Neil Gorsuch is an impressive witness, a judge out of central casting who says all the right things, with great earnestness, about judicial independence.
Donald Trump’s Supreme Court nominee smoothly insisted that he would have no problem ruling against the president who appointed him and has respect for court precedent—including Roe v. Wade, which he noted has been “reaffirmed.”
The Democrats tried to rough him up at yesterday’s confirmation hearing, in part by bringing up his role in George W. Bush’s Justice Department, but it was mainly polite sparring that left Gorsuch with few scratches.
“Goodness no, Senator,” he told Dianne Feinstein when asked, based on a note he wrote in a case about torture techniques, if he believed an administration could ignore the law.
And when Feinstein asked whether he would always favor big corporations over the little guy, Gorsuch insisted “from the bottom of my heart that I’m a fair judge.” And he told Orrin Hatch that “a good judge doesn’t give a whit about politics.”
Gorsuch also stressed that he has dissented equally from judges named by Republicans and Democrats.
I’ve watched a zillion confirmation hearings. Whatever you think of his record, Gorsuch put on a clinic in how to testify without losing your cool. He said “gosh” and “golly” and then quoted Hamilton and Socrates.
To be sure, Trump picked Gorsuch because he has a solidly conservative record. The hearings are a kabuki dance in which both liberals and conservatives duck specifics while promising to be impartial on the high court.
And Gorsuch probably would have had smooth sailing if Democrats weren’t still furious at Mitch McConnell and company for refusing to give Merrick Garland a hearing last year—a move that Democrat Pat Leahy called “shameful” at the hearing.

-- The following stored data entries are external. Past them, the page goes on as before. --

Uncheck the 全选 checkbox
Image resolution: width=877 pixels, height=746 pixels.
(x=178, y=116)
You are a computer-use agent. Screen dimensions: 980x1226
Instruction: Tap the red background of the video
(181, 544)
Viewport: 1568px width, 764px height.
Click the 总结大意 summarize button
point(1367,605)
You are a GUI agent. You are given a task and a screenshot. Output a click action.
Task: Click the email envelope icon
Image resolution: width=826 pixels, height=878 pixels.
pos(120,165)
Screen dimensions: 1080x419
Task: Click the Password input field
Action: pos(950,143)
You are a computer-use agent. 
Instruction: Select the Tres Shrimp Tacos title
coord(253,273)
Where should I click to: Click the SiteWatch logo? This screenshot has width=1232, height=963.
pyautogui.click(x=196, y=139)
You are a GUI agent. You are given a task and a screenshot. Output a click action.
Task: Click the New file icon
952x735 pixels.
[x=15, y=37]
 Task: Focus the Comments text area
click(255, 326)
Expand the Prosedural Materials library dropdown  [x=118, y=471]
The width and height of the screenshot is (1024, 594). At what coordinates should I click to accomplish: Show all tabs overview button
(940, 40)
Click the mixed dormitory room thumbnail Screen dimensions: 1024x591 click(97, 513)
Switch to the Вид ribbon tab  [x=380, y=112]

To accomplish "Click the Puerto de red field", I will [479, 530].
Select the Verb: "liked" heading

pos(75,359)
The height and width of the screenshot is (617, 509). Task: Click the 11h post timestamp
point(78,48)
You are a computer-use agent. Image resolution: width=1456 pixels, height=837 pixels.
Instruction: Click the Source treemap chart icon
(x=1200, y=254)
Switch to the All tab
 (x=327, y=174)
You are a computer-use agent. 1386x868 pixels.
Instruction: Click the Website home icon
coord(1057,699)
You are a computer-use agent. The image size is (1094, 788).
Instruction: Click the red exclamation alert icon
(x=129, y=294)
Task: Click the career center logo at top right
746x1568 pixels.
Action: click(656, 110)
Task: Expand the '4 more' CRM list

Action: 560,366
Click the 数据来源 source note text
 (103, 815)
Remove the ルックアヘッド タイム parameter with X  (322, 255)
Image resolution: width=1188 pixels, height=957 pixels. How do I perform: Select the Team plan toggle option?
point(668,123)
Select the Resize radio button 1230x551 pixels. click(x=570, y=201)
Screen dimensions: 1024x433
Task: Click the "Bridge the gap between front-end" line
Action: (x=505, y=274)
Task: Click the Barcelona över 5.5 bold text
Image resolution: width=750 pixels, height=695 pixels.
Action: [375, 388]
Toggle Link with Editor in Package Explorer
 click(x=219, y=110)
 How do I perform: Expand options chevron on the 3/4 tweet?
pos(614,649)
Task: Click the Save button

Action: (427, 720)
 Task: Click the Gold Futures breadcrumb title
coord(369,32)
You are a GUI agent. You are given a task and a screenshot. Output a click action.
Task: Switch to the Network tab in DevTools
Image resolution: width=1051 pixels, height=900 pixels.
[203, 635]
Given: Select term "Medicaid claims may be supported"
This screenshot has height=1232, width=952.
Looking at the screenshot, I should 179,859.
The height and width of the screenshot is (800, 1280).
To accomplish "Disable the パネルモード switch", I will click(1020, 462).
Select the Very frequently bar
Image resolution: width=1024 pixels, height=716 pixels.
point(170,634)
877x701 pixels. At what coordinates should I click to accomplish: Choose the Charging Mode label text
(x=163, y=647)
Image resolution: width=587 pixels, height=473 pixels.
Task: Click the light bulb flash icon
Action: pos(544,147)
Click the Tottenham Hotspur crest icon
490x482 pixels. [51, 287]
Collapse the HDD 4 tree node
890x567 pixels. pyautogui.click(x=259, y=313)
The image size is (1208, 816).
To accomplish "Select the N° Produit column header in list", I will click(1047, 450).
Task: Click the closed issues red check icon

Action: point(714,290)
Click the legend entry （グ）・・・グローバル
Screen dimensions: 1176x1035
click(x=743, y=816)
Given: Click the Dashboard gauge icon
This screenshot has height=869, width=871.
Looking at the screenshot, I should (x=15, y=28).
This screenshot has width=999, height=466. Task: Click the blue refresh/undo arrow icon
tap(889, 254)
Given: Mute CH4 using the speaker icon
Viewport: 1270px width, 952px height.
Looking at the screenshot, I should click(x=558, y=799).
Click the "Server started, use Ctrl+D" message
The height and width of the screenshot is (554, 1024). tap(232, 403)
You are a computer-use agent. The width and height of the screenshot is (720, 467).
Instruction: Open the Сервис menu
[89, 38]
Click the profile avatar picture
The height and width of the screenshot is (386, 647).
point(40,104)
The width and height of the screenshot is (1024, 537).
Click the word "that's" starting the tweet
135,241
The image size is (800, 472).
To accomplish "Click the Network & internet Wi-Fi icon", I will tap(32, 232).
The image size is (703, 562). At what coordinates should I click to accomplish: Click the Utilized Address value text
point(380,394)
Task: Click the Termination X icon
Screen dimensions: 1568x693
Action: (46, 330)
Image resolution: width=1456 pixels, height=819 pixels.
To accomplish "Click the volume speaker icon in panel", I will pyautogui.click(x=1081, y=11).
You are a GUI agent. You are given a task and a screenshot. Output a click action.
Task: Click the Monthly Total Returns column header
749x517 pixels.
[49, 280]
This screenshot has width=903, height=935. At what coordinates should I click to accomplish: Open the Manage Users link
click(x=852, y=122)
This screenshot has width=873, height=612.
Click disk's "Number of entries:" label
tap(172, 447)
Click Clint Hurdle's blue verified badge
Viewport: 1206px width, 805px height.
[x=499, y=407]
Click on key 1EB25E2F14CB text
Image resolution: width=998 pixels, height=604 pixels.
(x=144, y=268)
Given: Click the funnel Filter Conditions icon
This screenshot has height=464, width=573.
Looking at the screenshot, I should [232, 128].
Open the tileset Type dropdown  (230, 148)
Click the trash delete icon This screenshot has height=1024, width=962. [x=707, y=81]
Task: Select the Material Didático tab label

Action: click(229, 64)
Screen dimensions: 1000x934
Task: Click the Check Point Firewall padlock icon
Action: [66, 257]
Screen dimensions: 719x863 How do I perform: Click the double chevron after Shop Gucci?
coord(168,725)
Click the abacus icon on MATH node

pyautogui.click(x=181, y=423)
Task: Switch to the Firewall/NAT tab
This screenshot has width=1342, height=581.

Leahy turned up the temperature, saying it appeared that Trump “outsourced your nomination” to “far-right special interest groups.” But Gorsuch deflected his repeated attempts to get him to take a stand on a religious test and surveillance, drawing a laugh when he said “I admire the various ways” the senator kept trying to draw him into pending cases.
An emotional moment came when Dick Durbin confronted Gorsuch over an allegation that he asked his law students if they knew a woman who had taken maternity benefits and left the country. Gorsuch said passionately that he was discussing the ethics of employers asking female applicants if they plan to get pregnant, and is disturbed that many female students say in a show of hands that it’s happened to them.
The initial press headlines reflected how Gorsuch framed the day.
New York Times: “Gorsuch Vows Independence; Offered Trump ‘No Promises’”
Washington Post: “Gorsuch: ‘No Such Thing as a Republican Judge or a Democratic Judge’”
Having covered Gorsuch’s mother Anne when she ran Ronald Reagan’s EPA, a rocky tenure in which she was charged with contempt of Congress, it is fascinating to watch how easily he deals with Congress.
I also covered the hearings for Antonin Scalia, whose seat Gorsuch would take. He was approved 98 to 0—an outcome impossible to imagine in today’s hyperpartisan climate. But Neil Gorsuch helped himself yesterday.